Extract provided »
_ _ _ _ _
Variation in macronutrient composition and total kilocalories in dietary challenges
Carbohydrates, protein, and fat trigger different metabolic responses, emphasizing the importance of reporting the composition of the challenge. The ratio of caloric intake from each macronutrient to total caloric intake is shown (Figure 1A, Table 1). Large differences were observed in macronutrient ratios, reporting ranges of ratios for carbohydrates (0.08 to 0.94), fat (0.01 to 0.88), and protein (0.04 to 0.23). Total grams of macronutrients within the challenge are reported (Figure 1B, Table 1). Combined, Figure 1A and B shows the variation in the composition of macronutrients in each nutrient challenge, each challenge resulting in a varied response of the metabolome. Seventeen of the reviewed studies (65%) provided further details on the nutrient composition within the dietary challenge (5, 20, 24–32, 34–38, 41), such as type of FFA and micronutrient composition. To precisely measure a meal's nutrient composition, Badoud et al. (31) assessed the amino acid and fatty acid composition of the study's high calorie meal using MS and GC.
FIGURE 1.
Macronutrient content within mixed-macronutrient challenges. (A) Ratio of kilocalories from each macronutrient to total kilocalories within the challenge. (B) Total grams of macronutrients within dietary challenges. Multiple dietary challenges within a study are reported separately. Study IDs correspond to the percentage of kilocalories from carbohydrates (Table 1).
_ _ _ _ _
Information »
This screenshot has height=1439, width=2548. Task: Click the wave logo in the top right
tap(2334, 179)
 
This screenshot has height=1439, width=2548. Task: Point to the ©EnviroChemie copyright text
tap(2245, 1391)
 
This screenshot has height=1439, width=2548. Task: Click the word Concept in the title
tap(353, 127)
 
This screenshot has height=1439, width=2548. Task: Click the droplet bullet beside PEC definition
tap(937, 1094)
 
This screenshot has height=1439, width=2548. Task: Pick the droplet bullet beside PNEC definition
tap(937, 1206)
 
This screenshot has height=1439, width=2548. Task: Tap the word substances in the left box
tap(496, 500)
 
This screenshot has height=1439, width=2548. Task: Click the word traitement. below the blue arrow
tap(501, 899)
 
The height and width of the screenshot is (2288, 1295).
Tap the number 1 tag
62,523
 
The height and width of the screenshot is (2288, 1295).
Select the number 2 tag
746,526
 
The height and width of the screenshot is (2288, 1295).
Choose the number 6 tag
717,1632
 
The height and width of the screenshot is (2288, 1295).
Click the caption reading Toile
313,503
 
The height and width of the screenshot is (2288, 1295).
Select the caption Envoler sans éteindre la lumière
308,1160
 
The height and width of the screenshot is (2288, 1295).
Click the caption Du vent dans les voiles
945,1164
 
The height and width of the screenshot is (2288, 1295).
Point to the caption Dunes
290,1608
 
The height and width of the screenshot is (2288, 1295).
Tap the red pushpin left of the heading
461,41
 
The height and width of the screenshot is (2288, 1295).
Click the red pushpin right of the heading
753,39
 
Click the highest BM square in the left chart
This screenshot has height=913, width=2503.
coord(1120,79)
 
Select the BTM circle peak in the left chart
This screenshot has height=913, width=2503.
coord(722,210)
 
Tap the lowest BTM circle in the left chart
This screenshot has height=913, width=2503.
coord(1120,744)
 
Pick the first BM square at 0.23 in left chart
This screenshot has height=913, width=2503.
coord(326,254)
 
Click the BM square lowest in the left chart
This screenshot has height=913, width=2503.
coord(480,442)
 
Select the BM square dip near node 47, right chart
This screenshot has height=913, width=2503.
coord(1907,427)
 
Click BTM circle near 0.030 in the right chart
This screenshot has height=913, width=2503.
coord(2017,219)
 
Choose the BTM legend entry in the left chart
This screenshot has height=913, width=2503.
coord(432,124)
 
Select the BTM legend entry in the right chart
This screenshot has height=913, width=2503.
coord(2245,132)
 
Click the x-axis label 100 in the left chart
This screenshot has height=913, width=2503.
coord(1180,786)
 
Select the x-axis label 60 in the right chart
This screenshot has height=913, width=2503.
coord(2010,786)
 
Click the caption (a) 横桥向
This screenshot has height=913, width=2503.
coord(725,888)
_ _ _ _ _
Check your understanding »
1 – Translate into Spanish this sentence from the extract on dietary challenges: "Carbohydrates, protein, and fat trigger different metabolic responses, emphasizing the importance of reporting the composition of the challenge."
2 – Carry on the extract on macronutrient composition in dietary challenges, starting after its final sentence.

Results by task »
1 – Los carbohidratos, las proteínas y las grasas desencadenan respuestas metabólicas diferentes, lo que subraya la importancia de informar la composición del desafío.

2 –
The number of kilocalories within the mixed-macronutrient challenges varied between studies. Six studies (23%) determined the size of the challenge via a percentage of each participant's daily caloric intake, ranging from 15 to 40% (5, 21, 30, 37, 38, 43) (Figure 2A, Table 1). Sixteen studies (62%) determined the size of the challenge using a fixed number of kilocalories for all participants (20, 22–27, 31, 33–36, 39–41, 44). Total kilocalories in these studies ranged from 250 to 1330 kcal (Figure 2B, Table 1). The remaining 4 studies used specific formulas or ranges for determining the challenge's caloric intake. Schmedes et al. (32) altered the number of kilocalories provided to males and females, 717 kcal and 538 kcal, respectively. Both studies by Rådjursöga et al. (28, 29) allowed participants to decide between consuming a “small” and “large” meal, 500 kcal and 750 kcal, respectively. Uniquely, Krug et al. (5) accounted for each participant's body surface area when determining the amount of liquid challenge to provide. Variations in the total macronutrient load may be due to different study objectives for the challenge (e.g. overloading the biological system compared with providing a typical meal), nevertheless, this presents challenges in comparing results between studies.
FIGURE 2.
Caloric content within mixed-macronutrient challenges. Size (kilocalories) of challenge was determined using (A) a ratio of the daily kilocalories required for subjects or (B) a predetermined size of the meal. Multiple dietary challenges within a study are reported separately. Study IDs correspond to the percentage of kilocalories from carbohydrates (Table 1).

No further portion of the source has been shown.